AIDS = disease (debate if you will but it kills so in my book it's a disease)

So technically yes AIDS is doing its part to keep the population of human down along with other factors. (Afterall without these 3 things how many people do you think would be alive right now???)

MonkeyFoo
10-8-2005, 10:46 PM
Rather than posting an intelligent resonse to this one, and going on and on as I typically do, I'm just going to say what I don't like about the thread:

- Ramonesfan said "[I]t is not killing enough people." That's just wrong to say.

- Guido said virii. That's not a word. It bothers me. Just say viruses, it's originally a collective noun I think, and by the time we came to recognize "a" virus as a single thing, we been a-speakin' english. So, we don't need to make up a fake latin plural. I can't be sure my memory serves me right on all of that, but virii is definitely not a word. Grr.

- Don't think about it, make fun of it! Why else would I have had AIDS slogans on my signature for several months? Silly intellectuals.

QreepyBORIS
10-8-2005, 11:28 PM
There are treatments for AIDS and HIV. They work for only a few weeks before the virus mutates and becomes immune to it, though. Also, I think the treatment is pretty bad for you itself.

There has been a recent breakthrough, though, which I think prevents the HIV virus from replicating by denying it access to a part of your chromosomes, or it makes it difficult to enter the cell or something. I don't remember. Maybe it's in this thread and I just got too lazy. :P

GuidoHunter
10-9-2005, 01:11 AM
- Guido said virii. That's not a word. It bothers me. Just say viruses, it's originally a collective noun I think, and by the time we came to recognize "a" virus as a single thing, we been a-speakin' english. So, we don't need to make up a fake latin plural. I can't be sure my memory serves me right on all of that, but virii is definitely not a word. Grr.

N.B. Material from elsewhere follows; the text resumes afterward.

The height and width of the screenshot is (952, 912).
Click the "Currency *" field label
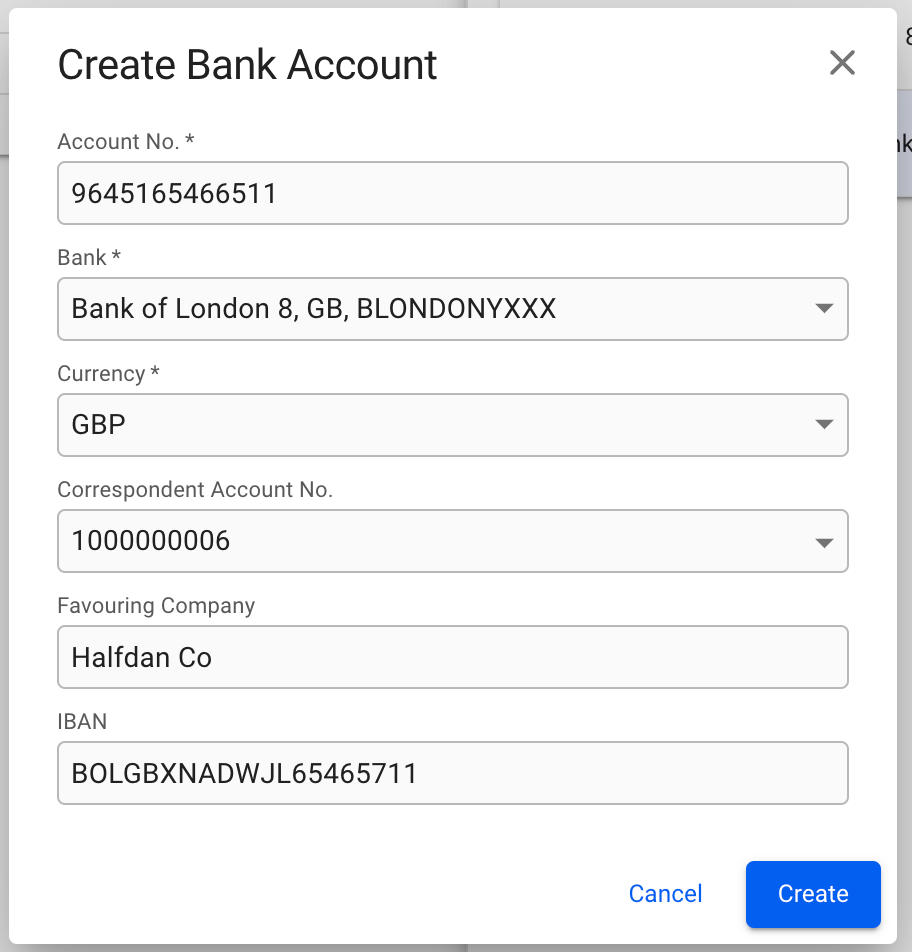click(x=108, y=374)
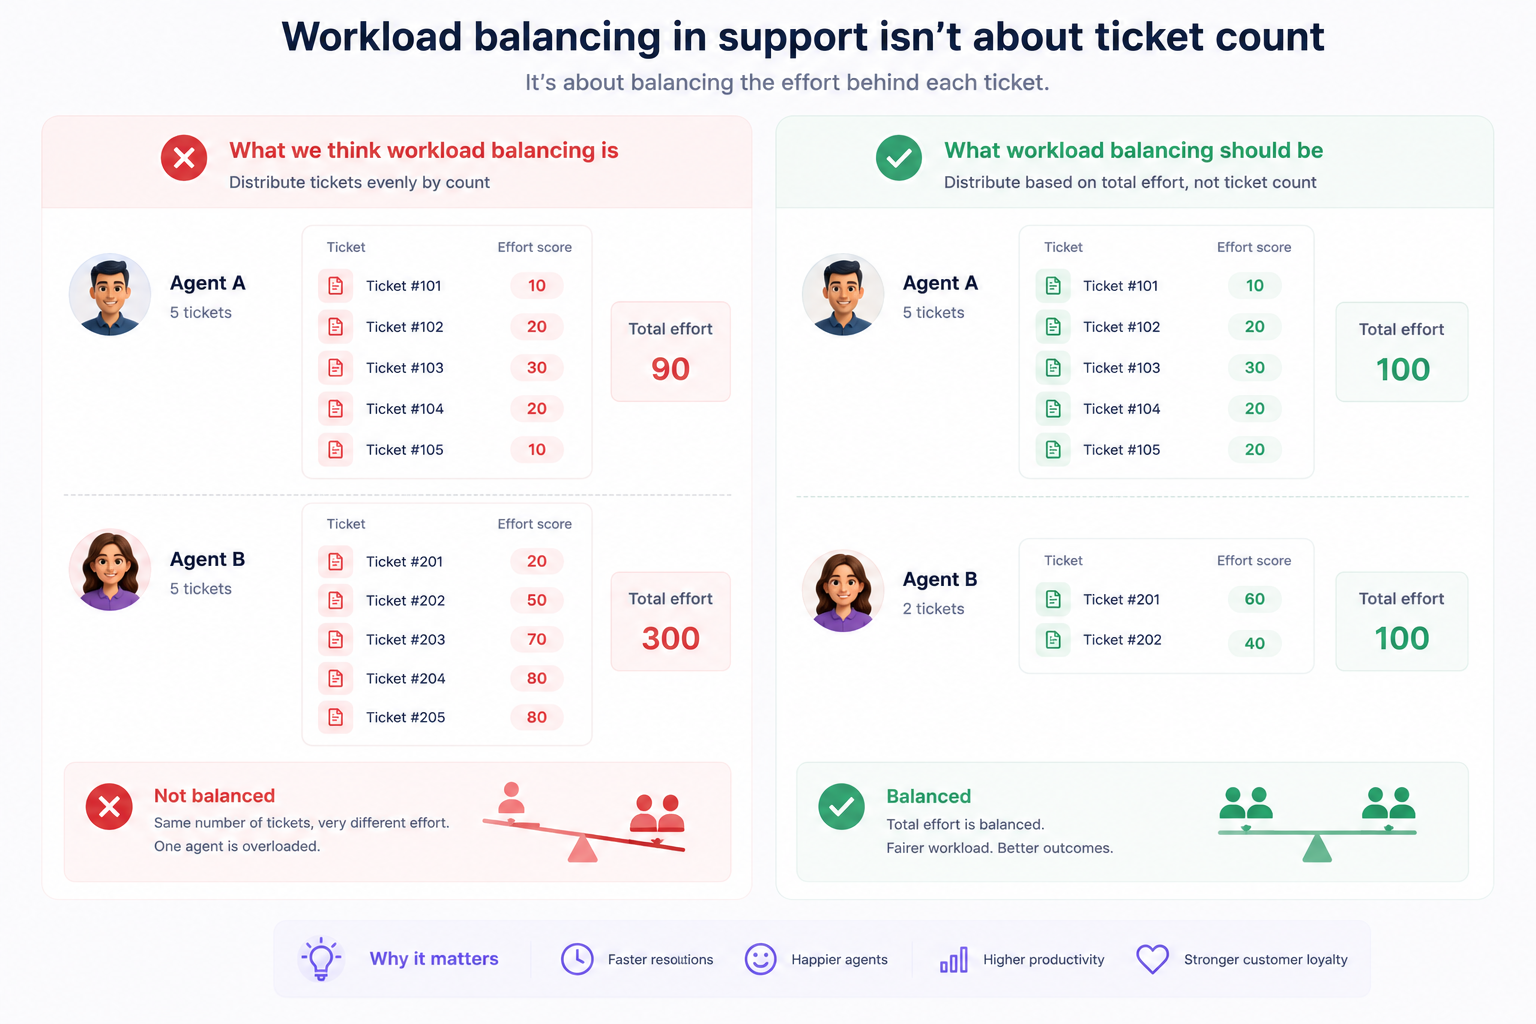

Touché. Thanks for the correction (verified by both dictionary.com and by Webster).

@cmd: Yes, but we're way too sexual a species to give up sex.

@iggy: You know what else is doing its part to keep the human population down? Lightning bolts, sharks, forks, video games, trees, gravity, water (in the form of Dihydrogen Monoxide, of course), metal, botulinum toxin, food, and ANYTHING ELSE THAT KILLS PEOPLE.

@Qreepy: It was hardly a breakthrough. Although new treatments are great, it certainly wasn't the first one. By the way, the thread was in Chit Chat.

--Guido

http://andy.mikee385.com

Jam930
10-9-2005, 01:04 PM
It's possible that there will never be a cure to aids.

We're all patient and confident, sitting back and throwing money at the research... but it's entirely possible that a thousand years from now, aids is still around... and so is the cold.

esupin
10-9-2005, 04:49 PM
you know if people had a bit more abstinence that could slow it down the aids problem.I would think :?

The problem is most people don't get tested for HIV and dont't know that they've come down with AIDS until it's too late, especially in third world countries, where this is a real problem.

I was in China last summer, and HIV is becoming a real problem there, too. I saw these huge banners at Beijing Airport that translate somewhere along the lines of "Abstinence can prevent AIDS" and "Beware(probably not the best word to use, but..) of AIDS."

msbrunnettemickey
10-9-2005, 07:29 PM
Guys.
One day i will become a genetic engineer.
And.. i'll find a cure for AIDS and other STDs.

There.

Jam930
10-10-2005, 12:23 PM
I'm sure that's easier said than done.